_TASK GOAL:_ The expected output is the full set of entries, retyped verbatim, pictures excluded.

_INPUT RECORDS:_
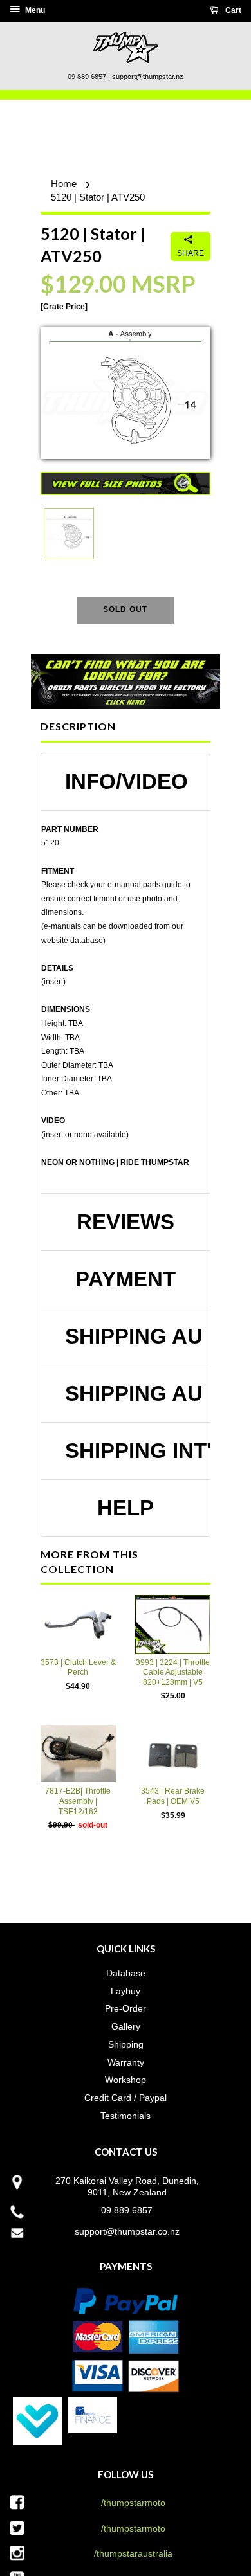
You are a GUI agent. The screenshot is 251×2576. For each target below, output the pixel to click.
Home (64, 183)
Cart (232, 10)
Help (125, 1508)
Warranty (125, 2062)
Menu (34, 10)
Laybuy (125, 1991)
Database (125, 1973)
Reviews (125, 1222)
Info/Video (126, 781)
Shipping (126, 2044)
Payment (125, 1279)
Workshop (125, 2080)
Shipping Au (131, 1336)
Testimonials (125, 2116)
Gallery (125, 2026)
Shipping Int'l (131, 1451)
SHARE (190, 253)
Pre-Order (125, 2008)
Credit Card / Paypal (125, 2098)
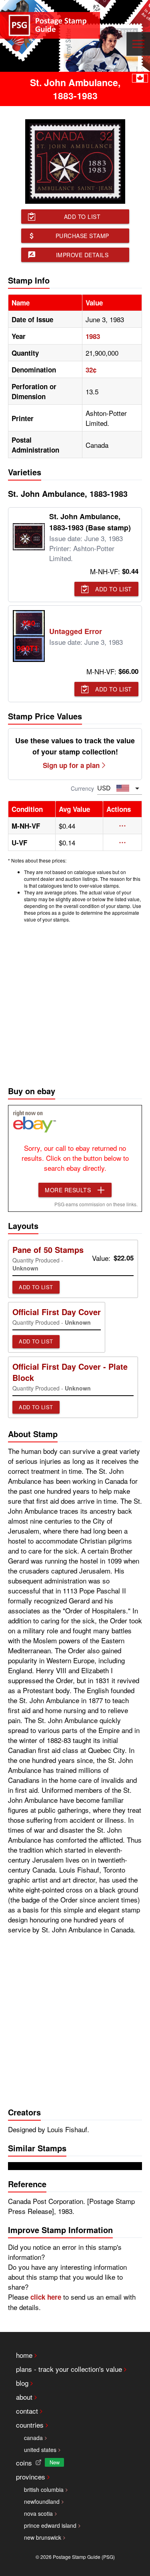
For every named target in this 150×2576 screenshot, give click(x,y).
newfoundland (42, 2501)
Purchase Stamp (82, 236)
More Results (68, 1190)
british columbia (44, 2489)
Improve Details (82, 255)
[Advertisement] (75, 1002)
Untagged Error (75, 631)
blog (22, 2383)
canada (33, 2438)
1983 (93, 336)
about (24, 2397)
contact (27, 2411)
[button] (122, 826)
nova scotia (38, 2513)
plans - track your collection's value (69, 2369)
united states (40, 2450)
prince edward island (50, 2525)
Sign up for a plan (71, 765)
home (24, 2355)
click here (45, 2297)
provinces (30, 2476)
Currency (82, 788)
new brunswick (42, 2537)
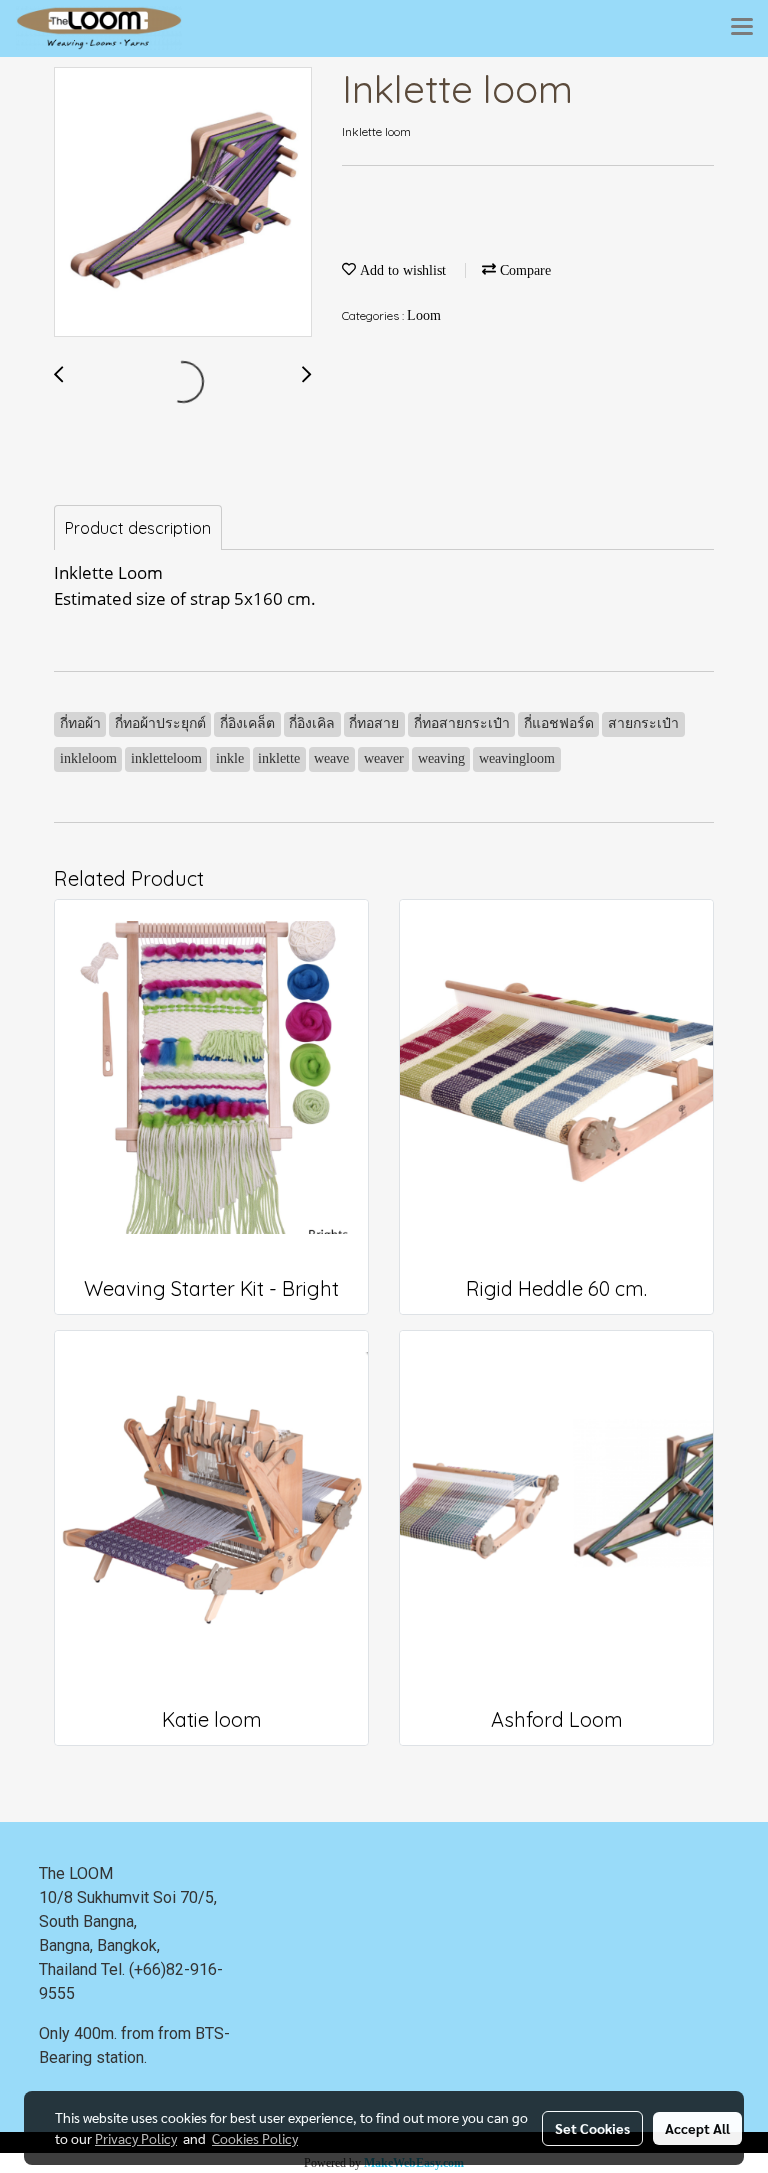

_SOLUTION TO THIS EXERCISE:_
You are a GUI agent. The screenshot is 251×2576. For each target below, output the pixel to click.
Home (64, 183)
Cart (232, 10)
Help (125, 1508)
Warranty (125, 2062)
Menu (34, 10)
Laybuy (125, 1991)
Database (125, 1973)
Reviews (125, 1222)
Info/Video (126, 781)
Shipping (126, 2044)
Payment (125, 1279)
Workshop (125, 2080)
Shipping Au (131, 1336)
Testimonials (125, 2116)
Gallery (125, 2026)
Shipping Int'l (131, 1451)
SHARE (190, 253)
Pre-Order (125, 2008)
Credit Card / Paypal (125, 2098)
For every named target in this 150×2576 screenshot, give click(x,y).
newfoundland (42, 2501)
Purchase Stamp (82, 236)
More Results (68, 1190)
british columbia (44, 2489)
Improve Details (82, 255)
[Advertisement] (75, 1002)
Untagged Error (75, 631)
blog (22, 2383)
canada (33, 2438)
1983 (93, 336)
about (24, 2397)
contact (27, 2411)
[button] (122, 826)
nova scotia (38, 2513)
plans - track your collection's value (69, 2369)
united states (40, 2450)
prince edward island (50, 2525)
Sign up for a plan (71, 765)
home (24, 2355)
click here (45, 2297)
provinces (30, 2476)
Currency (82, 788)
new brunswick (42, 2537)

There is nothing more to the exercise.